Use cases: restaurants, cafes, pharmacies, hospitals, transit, gyms — anything in AMap's POI database (excellent coverage in China).
Files
scripts/server.mjs— HTTP receiver (zero deps)scripts/query.mjs— CLI query tool (zero deps)scripts/nearby.mjs— AMap nearby POI search (zero deps, needs AMAP_API_KEY)scripts/gps-inject.sh— Injects GPS status into HEARTBEAT.md (for agent context)scripts/places.example.json— Example places configplaces.json— Your places config (create from example, gitignored)data/— Location data (created automatically, gitignored)
Heartbeat Integration (Agent GPS Awareness)
The key challenge: an agent's heartbeat reads HEARTBEAT.md, but may skip instructions inside it.

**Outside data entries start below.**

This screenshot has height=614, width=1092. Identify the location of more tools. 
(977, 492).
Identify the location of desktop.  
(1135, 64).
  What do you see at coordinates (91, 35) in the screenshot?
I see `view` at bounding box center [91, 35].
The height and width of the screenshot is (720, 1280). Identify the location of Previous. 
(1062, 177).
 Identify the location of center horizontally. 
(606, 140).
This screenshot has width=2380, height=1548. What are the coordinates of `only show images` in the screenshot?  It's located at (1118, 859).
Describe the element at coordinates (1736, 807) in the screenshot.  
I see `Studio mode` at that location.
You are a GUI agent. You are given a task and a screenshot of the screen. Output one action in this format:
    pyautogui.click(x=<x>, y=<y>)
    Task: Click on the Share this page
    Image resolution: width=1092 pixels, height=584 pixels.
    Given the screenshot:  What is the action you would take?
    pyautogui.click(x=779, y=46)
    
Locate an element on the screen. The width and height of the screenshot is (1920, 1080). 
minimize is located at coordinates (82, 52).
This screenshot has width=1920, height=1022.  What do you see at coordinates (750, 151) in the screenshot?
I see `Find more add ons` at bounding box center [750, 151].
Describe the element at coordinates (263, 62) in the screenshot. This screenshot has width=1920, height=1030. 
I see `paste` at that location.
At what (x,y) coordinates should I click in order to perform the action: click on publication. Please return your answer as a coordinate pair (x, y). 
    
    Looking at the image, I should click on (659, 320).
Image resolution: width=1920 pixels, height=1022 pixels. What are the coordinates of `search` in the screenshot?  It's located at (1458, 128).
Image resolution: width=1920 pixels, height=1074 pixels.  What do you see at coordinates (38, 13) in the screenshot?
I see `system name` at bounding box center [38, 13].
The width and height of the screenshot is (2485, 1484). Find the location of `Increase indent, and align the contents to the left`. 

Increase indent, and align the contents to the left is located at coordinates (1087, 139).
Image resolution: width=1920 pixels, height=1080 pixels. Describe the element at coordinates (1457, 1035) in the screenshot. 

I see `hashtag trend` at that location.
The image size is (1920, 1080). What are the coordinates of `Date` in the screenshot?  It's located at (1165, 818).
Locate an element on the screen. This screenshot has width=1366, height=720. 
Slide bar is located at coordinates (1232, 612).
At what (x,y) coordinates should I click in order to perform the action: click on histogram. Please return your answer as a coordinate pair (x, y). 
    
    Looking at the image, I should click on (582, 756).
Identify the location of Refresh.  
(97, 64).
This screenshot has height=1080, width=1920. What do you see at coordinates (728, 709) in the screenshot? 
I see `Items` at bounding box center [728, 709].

The solution is code-level injection — a shell script writes GPS status directly into HEARTBEAT.md so the data is already in the agent's system prompt.
How it works
launchd (every 2 min) → gps-inject.sh → reads GPS data → writes to HEARTBEAT.md header
↓
Agent heartbeat reads HEARTBEAT.md
GPS data is already in system prompt
Agent can't "forget" to check GPS
Setup
-
Copy and edit
scripts/gps-inject.sh:- Set
GPS_FILEto yourdata/current-location.jsonpath - Set
HEARTBEATto your agent'sHEARTBEAT.mdpath - Create a
known-places.jsonwith your named locations (see format below)
- Set
-
Create a launchd plist (macOS) or cron entry:
<!-- ~/Library/LaunchAgents/com.agent.gps-inject.plist -->
<plist version="1.0">
<dict>
<key>Label</key><string>com.agent.gps-inject</string>
<key>ProgramArguments</key>
<array>
<string>/bin/bash</string>
<string>/path/to/scripts/gps-inject.sh</string>
</array>
<key>StartInterval</key><integer>120</integer>
<key>RunAtLoad</key><true/>
</dict>
</plist>
launchctl bootstrap gui/$(id -u) ~/Library/LaunchAgents/com.agent.gps-inject.plist
- Your HEARTBEAT.md will automatically show:
<!-- GPS_START -->
> 📍 User at Home | Updated 09:53 (1 min ago) | 🔋85% WiFi | Accuracy 7m
<!-- GPS_END -->
Known places format
[
{"name": "Home", "lat": 40.033, "lon": 116.417, "radius": 0.003},
{"name": "Office", "lat": 40.052, "lon": 116.294, "radius": 0.003}
]
Use coordinates from your actual GPS data (same coordinate system). For unknown locations, the script falls back to OSM Nominatim reverse geocoding (WGS-84, free, no API key).
Why this pattern matters
Text-level instructions ("check GPS every heartbeat") are unreliable — agents read them but may not execute. Code-level injection bypasses the agent's decision-making entirely: the data is in the prompt whether the agent "remembers" to check or not. This is a general pattern: if an agent must see something, inject it into context; don't ask the agent to go look.